# À faire
1 > Restituez mot pour mot le passage de l'article sur la première session du nouveau Conseil, de « A la trappe » à « et l’intolérance religieuse. ».
2 > Dans l'article sur la première session du nouveau Conseil, résumez en quelques phrases le paragraphe qui commence par « Et c'est là un bien mauvais point », sans perdre ses faits principaux.
3 > Poursuivez l'article sur la première session du nouveau Conseil en reprenant après sa dernière phrase.

# Texte présenté
((

A la trappe le Darfour, les droits de migrants et des défenseurs des libertés. Ces questions, pourtant cruciales, ont été sacrifiées sur l’autel de la cause palestinienne et d’un projet de résolution contre la haine raciale et l’intolérance religieuse.

Et c’est là un bien mauvais point pour le nouveau Conseil qui a pourtant fait un démarrage en beauté. En effet, tout le monde, que ce soit du côté des ONG ou des Etats, a salué le nouvel esprit de dialogue qui régnait durant ces deux semaines de négociations. « Les pays occidentaux semblent faire un réel effort pour se rapprocher des pays du Sud et ne pas les juger d’office, a même reconnu l’ambassadeur cubain. Le niveau des débats s’est élevé et a dépassé les récriminations et les confrontations qui minaient tellement l’ancienne Commission. »

A prendre ou à laisser

Le président Alfonso de Alba aurait sûrement souhaité clore la première session avec ce même panache. Il avait d’ailleurs préparé une déclaration contenant les cinq derniers points à adopter vendredi après-midi : Darfour, migrants, défenseurs des libertés, Palestine, suivi de Durban (racisme et intolérance religieuse).

))

# Données fournies
((

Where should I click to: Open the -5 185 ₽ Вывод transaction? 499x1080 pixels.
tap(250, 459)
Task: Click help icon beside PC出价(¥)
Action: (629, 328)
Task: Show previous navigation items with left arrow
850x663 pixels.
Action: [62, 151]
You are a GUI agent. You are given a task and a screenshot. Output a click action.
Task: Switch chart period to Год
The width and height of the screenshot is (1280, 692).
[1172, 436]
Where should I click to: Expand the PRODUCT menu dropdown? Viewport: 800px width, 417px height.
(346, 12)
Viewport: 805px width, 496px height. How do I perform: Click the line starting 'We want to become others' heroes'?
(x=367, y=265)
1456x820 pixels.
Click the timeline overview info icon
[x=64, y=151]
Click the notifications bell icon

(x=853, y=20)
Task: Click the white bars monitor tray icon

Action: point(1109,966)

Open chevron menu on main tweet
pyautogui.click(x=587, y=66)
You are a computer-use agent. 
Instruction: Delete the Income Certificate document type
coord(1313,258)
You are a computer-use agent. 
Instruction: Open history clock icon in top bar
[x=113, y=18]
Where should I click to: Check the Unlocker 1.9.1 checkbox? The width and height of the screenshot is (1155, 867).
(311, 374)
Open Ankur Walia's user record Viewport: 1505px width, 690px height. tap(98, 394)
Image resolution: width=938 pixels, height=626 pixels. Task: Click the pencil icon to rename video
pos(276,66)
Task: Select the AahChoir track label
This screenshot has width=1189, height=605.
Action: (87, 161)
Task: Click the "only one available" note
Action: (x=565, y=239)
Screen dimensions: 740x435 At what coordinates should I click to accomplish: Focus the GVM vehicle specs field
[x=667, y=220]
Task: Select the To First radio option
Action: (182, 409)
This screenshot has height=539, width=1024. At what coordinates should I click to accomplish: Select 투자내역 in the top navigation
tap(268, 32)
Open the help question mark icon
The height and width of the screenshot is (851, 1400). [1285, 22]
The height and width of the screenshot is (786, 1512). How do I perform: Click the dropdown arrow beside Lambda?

))

# Réponses
1 >
A la trappe le Darfour, les droits de migrants et des défenseurs des libertés. Ces questions, pourtant cruciales, ont été sacrifiées sur l’autel de la cause palestinienne et d’un projet de résolution contre la haine raciale et l’intolérance religieuse.

2 > L'abandon de ces questions est un mauvais point pour le nouveau Conseil, dont le démarrage avait pourtant été réussi. ONG comme États ont salué le nouvel esprit de dialogue qui a marqué les deux semaines de négociations. L'ambassadeur cubain a lui-même reconnu que les pays occidentaux s'efforçaient de se rapprocher des pays du Sud sans les juger d'office. Selon lui, le niveau des débats s'est élevé au-delà des récriminations et des confrontations qui minaient l'ancienne Commission.

3 >
« Le paquet était à prendre ou à laisser, explique un diplomate européen. M. De Alba avait vraiment ficelé l’histoire avait beaucoup de doigté. Mais voilà, c’est tombé à l’eau. Et, du coup, on ne peut même pas déposer une résolution pour le drame du Darfour. Ce qui se passe là-bas est épouvantable. C’est un échec pour les droits de l’homme ».

Tout a basculé ce vendredi après-midi quand les pays arabes et islamiques, soutenus par leurs alliés, ont refusé le paquet du président. Ils ont demandé des résolutions - ce qui implique des votes - séparées pour la question palestinienne et l’intolérance religieuse.

A partir de là, le ping-pong politique a prévalu : « M. le président ! Il est regrettable qu’un groupe particulier de pays prennent en otage le Conseil sur des questions essentielles, a lancé l’ambassadeur israélien. Ce texte est déséquilibré... Les Palestiniens n’ont pas le monopole du statut de victimes... Si on vote cette résolution, on tombera directement dans les habitudes du passé ».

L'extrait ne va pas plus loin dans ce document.